Ella no hizo movimiento alguno. Seguía mirándolo, cubierta la boca por la mordaza. Alatriste se levantó y rebuscó en la alacena hasta dar con una candelilla y unas virutas que arrimó a los carbones de la cocina, donde había puesto a secar capa y sombrero. Aprovechó para apartar del fuego el puchero, que había hervido tanto que se hallaba medio consumido. Encendió con la candelilla una vela que estaba sobre la mesa. Luego se echó un poco del puchero en una escudilla; el guiso de carnero y garbanzos estaba fuerte de sabor, demasiado cocido y muy caliente aún, pero lo despachó con pan Y una jarra de agua, rebañando la grasa. Después miró a la mujer. Hacía tres horas que estaba allí, y en todo ese tiempo ella no había hecho intención de pronunciar palabra.

—Puedes estar tranquila —mintió—. Sólo quiero hablar con él.

Alatriste había aprovechado el tiempo intentando confirmar que se hallaba en lo cierto. Además del herreruelo negro, las camisas, las valonas y otra ropa que encontró en la casa, que podían pertenecer a cualquiera, al registrar un arcón dio con un par de buenas pistolas, frasco de pólvora y saquito de balas, un puñal afilado como una navaja de afeitar, una cota de malla de las llamadas once mil, y algunas cartas y documentos con lugares o itinerarios puestos en cifra. También había dos libros que ahora hojeaba curioso a la luz de la vela, después de haber cargado las dos pistolas y metérselas en el cinto, dejando la de Cagafuego sobre la mesa: uno era una sorprendente
Historia natural
de Plinio en italiano, impresa en Venecia, que por un momento hizo dudar al capitán que el hombre a quien acechaba y el propietario de aquello fuesen la misma persona. El otro libro estaba en español y el título le arrancó una sonrisa:
Política de Dios, gobierno de Cristo
, de don Francisco de Quevedo y Villegas.

Un ruido afuera. Un relámpago de miedo en los ojos de la mujer. Diego Alatriste cogió la pistola de la mesa, y procurando no hacer crujir el suelo fue a situarse a un lado de la puerta.
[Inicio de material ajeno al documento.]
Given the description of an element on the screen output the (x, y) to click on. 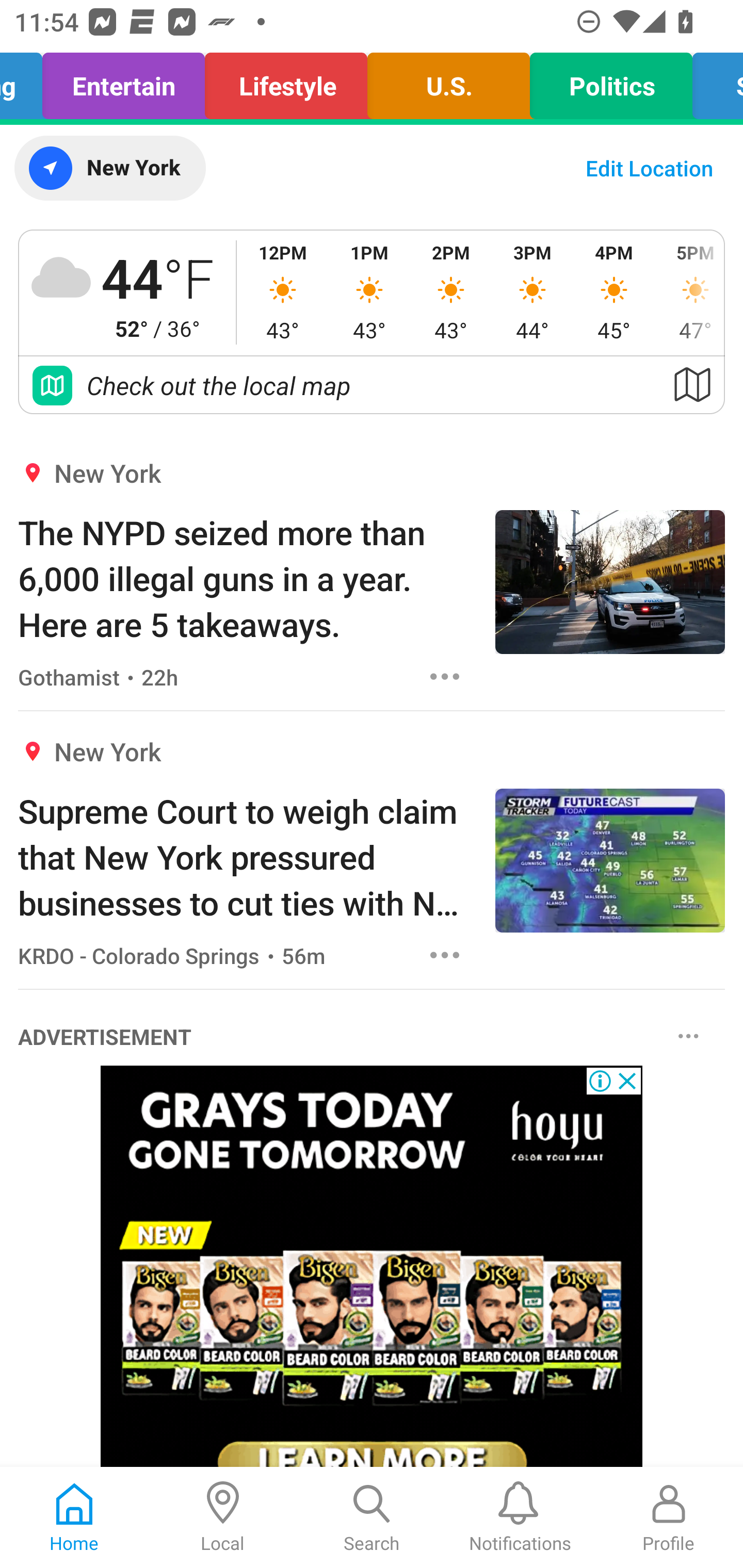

Luego todo ocurrió con extraordinaria sencillez: la puerta se abrió y Gualterio Malatesta entró sacudiéndose la capa y el sombrero mojados. Entonces el capitán le apoyó, con mucha suavidad, el cañón de la pistola en la cabeza.

VIII. SOBRE ASESINOS Y LIBROS

—Ella no tiene nada que ver con esto —dijo Malatesta.

Había dejado en el suelo espada y daga, apartándolos con un pie según le indicó Alatriste. Miraba a la mujer amordazada y atada en la silla.

—Me da igual —repuso el capitán, sin dejar de apuntarle a la cabeza—. Es mi baza.

—Bien jugada, por cierto… ¿También matáis mujeres?

—Si se tercia. Lo mismo que vos, supongo.

El italiano movió la cabeza como si afirmase, pensativo. Su rostro picado de viruela, con la cicatriz que le desviaba un poco la mirada del ojo derecho, permanecía impasible. Al cabo se volvió para encararse con el capitán. La luz de la vela puesta sobre la mesa lo iluminaba a medias: negro en sus ropas, el aire siniestro, crueles las pupilas oscuras. Bajo el bigote finamente recortado se insinuaba ahora una sonrisa.

—Es la segunda vez que me visitáis aquí.

—Y la última.

Malatesta guardó un breve silencio.

—También teníais una pistola en la mano —dijo al fin.

Alatriste lo recordaba muy bien: la cama, el mismo cuarto miserable, el hombre herido, la mirada de serpiente peligrosa. Con suerte, había dicho entonces el italiano, llegaré al infierno a la hora de cenar.

—Muchas veces lamenté después no haberla utilizado —apuntó Alatriste.

Se acentuó la sonrisa cruel. En eso, insinuaba el otro, estamos de acuerdo; hay disparos que son puntos finales y dudas que son peligrosos puntos suspensivos. Observó, reconociéndolas, las dos pistolas que el capitán había encontrado en el arcón y que ahora llevaba metidas en el cinto.

—No deberíais pasearos por Madrid —comentó el italiano con lúgubre solicitud—. Dicen que vuestra piel no vale un ceutí.

—¿Quiénes lo dicen?

—No sé. Por ahí.

—Preocupaos por la vuestra.

Malatesta volvió a asentir pensativo, cual si apreciara el consejo. Luego miró a la mujer, cuyos ojos espantados iban del uno al otro.